Conditions weren’t looking too promising for the white-letter hairstreak, an elusive butterfly that’s native to the UK. Threatened by habitat loss, the butterfly's numbers have dwindled by 96 percent since the 1970s, and the insect hasn’t even been spotted in Scotland since 1884. So you can imagine the surprise lepidopterists felt when a white-letter hairstreak was seen feeding in a field in Berwickshire, Scotland earlier in August, according to The Guardian.

A man named Iain Cowe noticed the butterfly and managed to capture it on camera. “It is not every day that something as special as this is found when out and about on a regular butterfly foray,” Cowe said in a statement provided by the UK's Butterfly Conservation. “It was a very ragged and worn individual found feeding on ragwort in the grassy edge of an arable field.”
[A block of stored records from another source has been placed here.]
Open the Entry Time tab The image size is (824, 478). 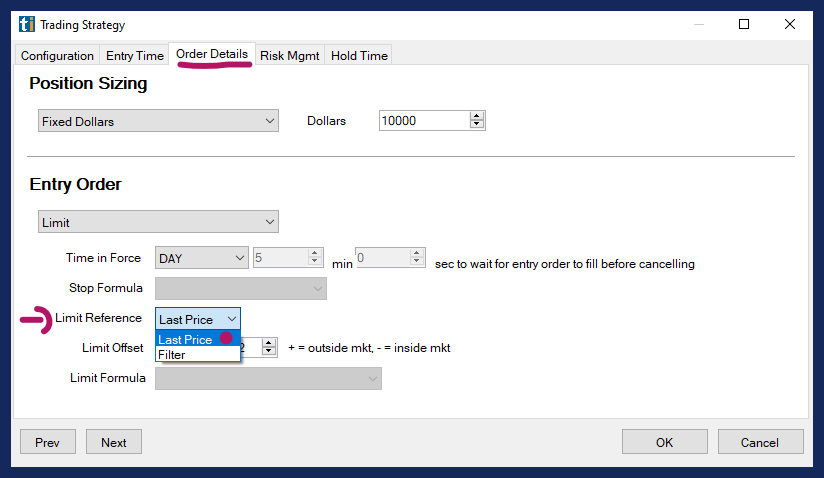135,56
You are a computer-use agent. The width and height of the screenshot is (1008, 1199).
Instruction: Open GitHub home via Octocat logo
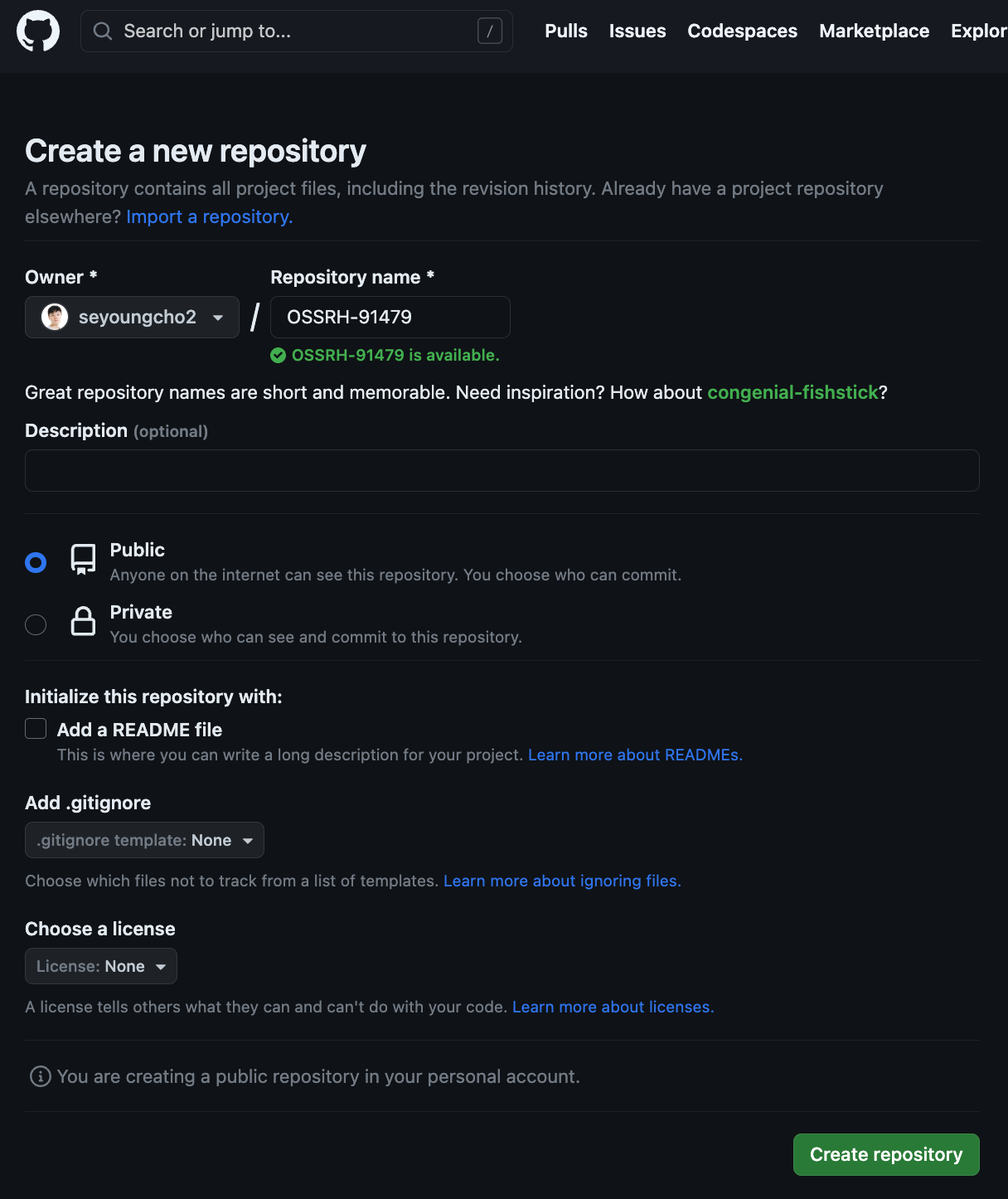(38, 32)
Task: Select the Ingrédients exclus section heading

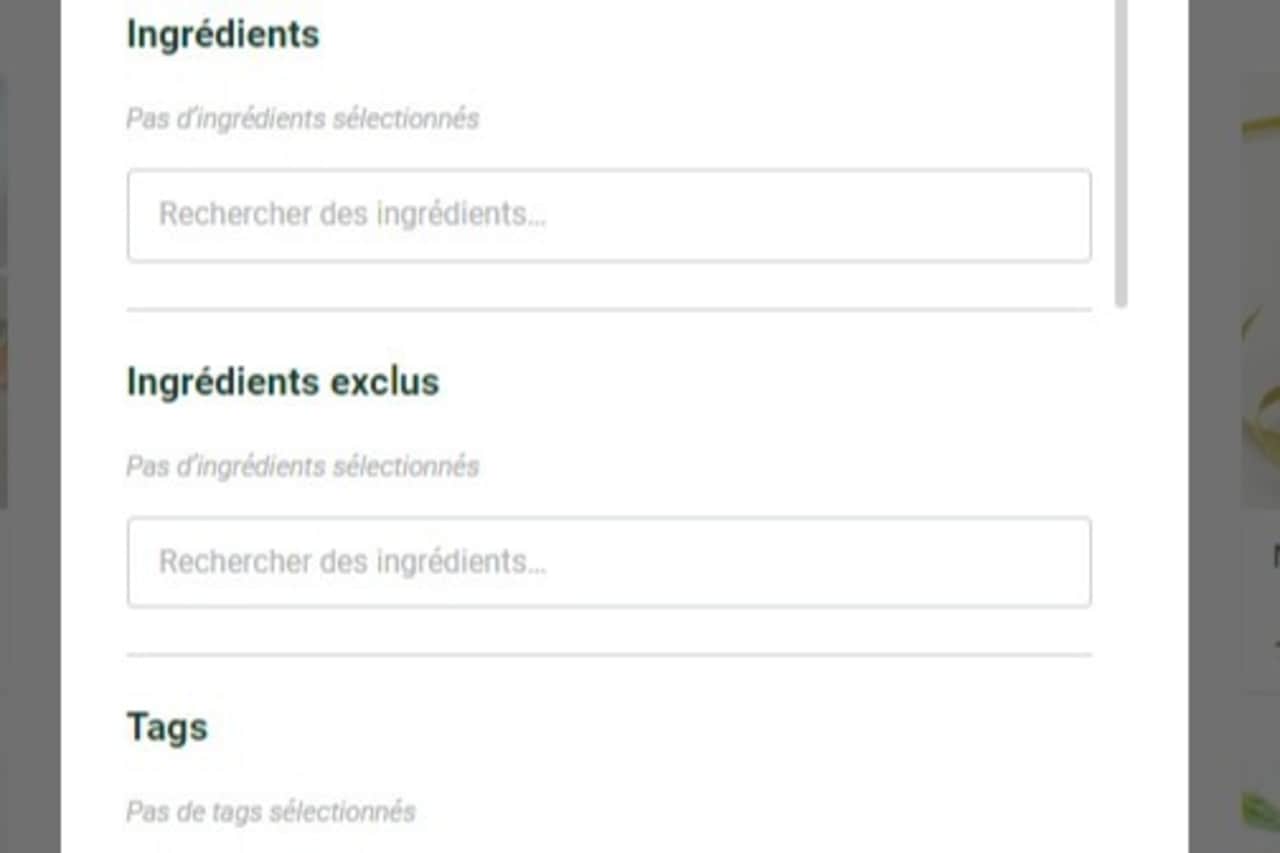Action: pyautogui.click(x=283, y=381)
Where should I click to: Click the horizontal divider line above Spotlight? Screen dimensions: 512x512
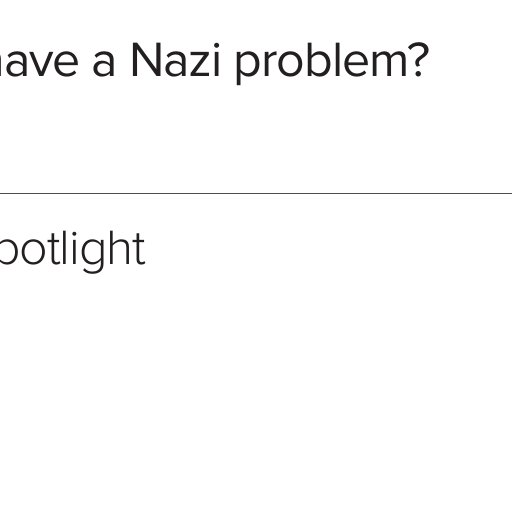point(256,193)
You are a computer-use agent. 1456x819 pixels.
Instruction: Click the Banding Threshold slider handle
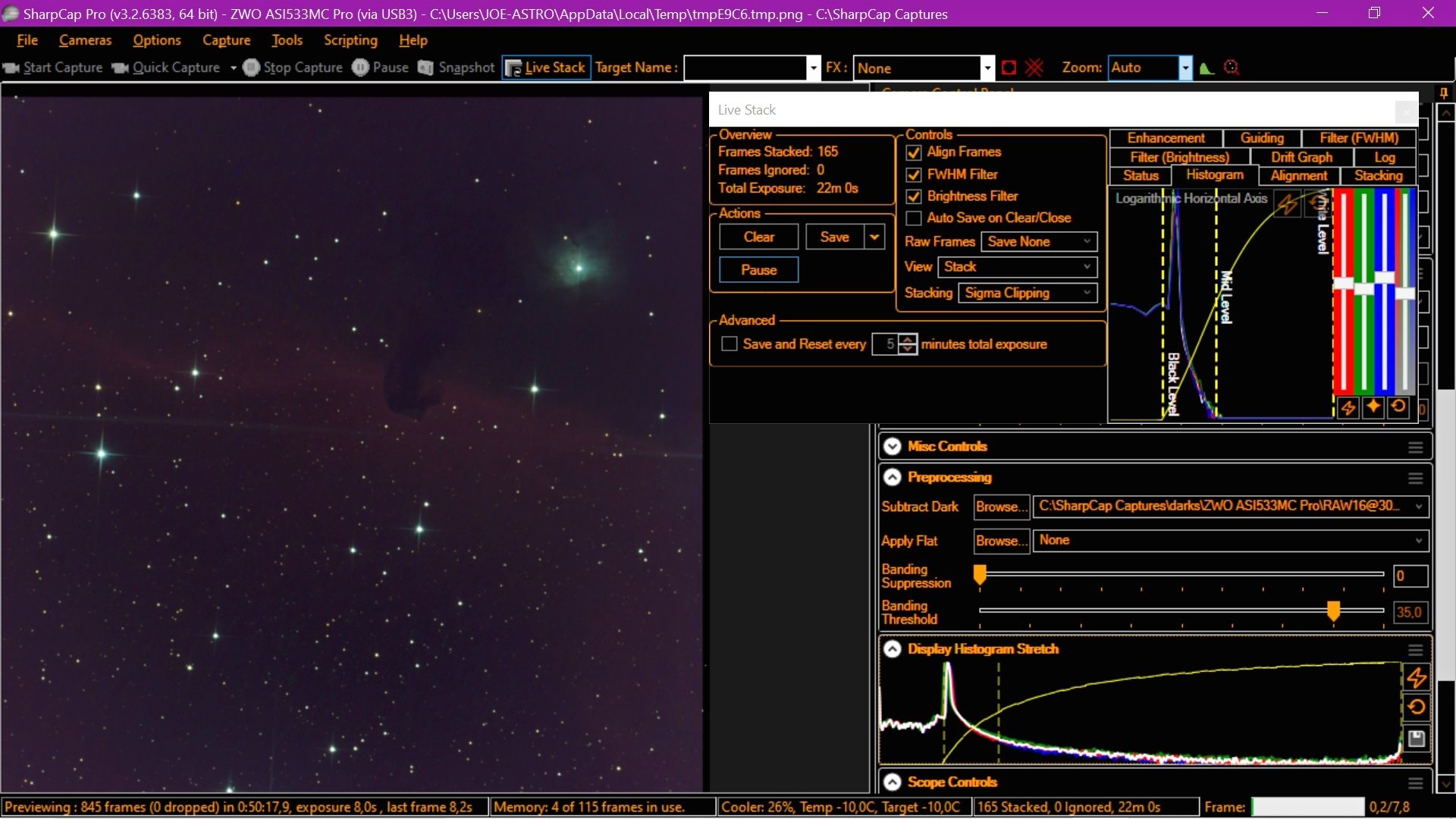coord(1333,610)
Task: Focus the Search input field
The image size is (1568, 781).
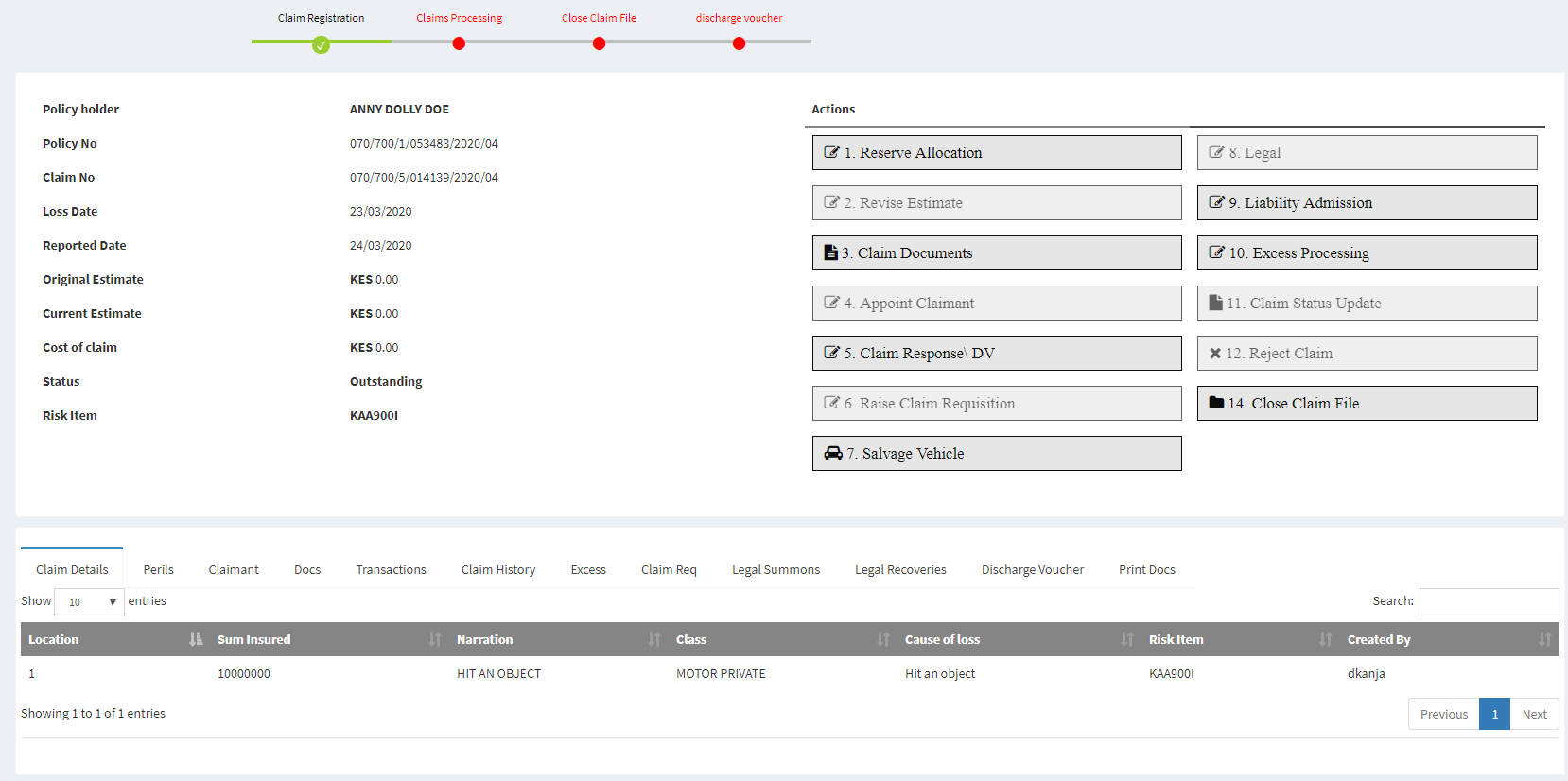Action: click(x=1489, y=601)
The white-letter hairstreak is a small brown butterfly with a white “W”-shaped streak on the underside of its wings and a small orange spot on its hindwings. It’s not easily sighted, as it tends to spend most of its life feeding and breeding in treetops.

The butterfly’s preferred habitat is the elm tree, but an outbreak of Dutch elm disease—first noted the 1970s—forced the white-letter hairstreak to find new homes and food sources as millions of Britain's elm trees died. The threatened species has slowly spread north, and experts are now hopeful that Scotland could be a good home for the insect. (Dutch elm disease does exist in Scotland, but the nation also has a good amount of disease-resistant Wych elms.)

If a breeding colony is confirmed, the white-letter hairstreak will bump Scotland’s number of butterfly species that live and breed in the country up to 34. “We don’t have many butterfly species in Scotland so one more is very nice to have,” Paul Kirkland, director of Butterfly Conservation Scotland, said in a statement.

Prior to 1884, the only confirmed sighting of a white-letter hairstreak in Scotland was in 1859. However, the insect’s newfound presence in Scotland comes at a cost: The UK’s butterflies are moving north due to climate change, and the white-letter hairstreak’s arrival is “almost certainly due to the warming climate,” Kirkland said.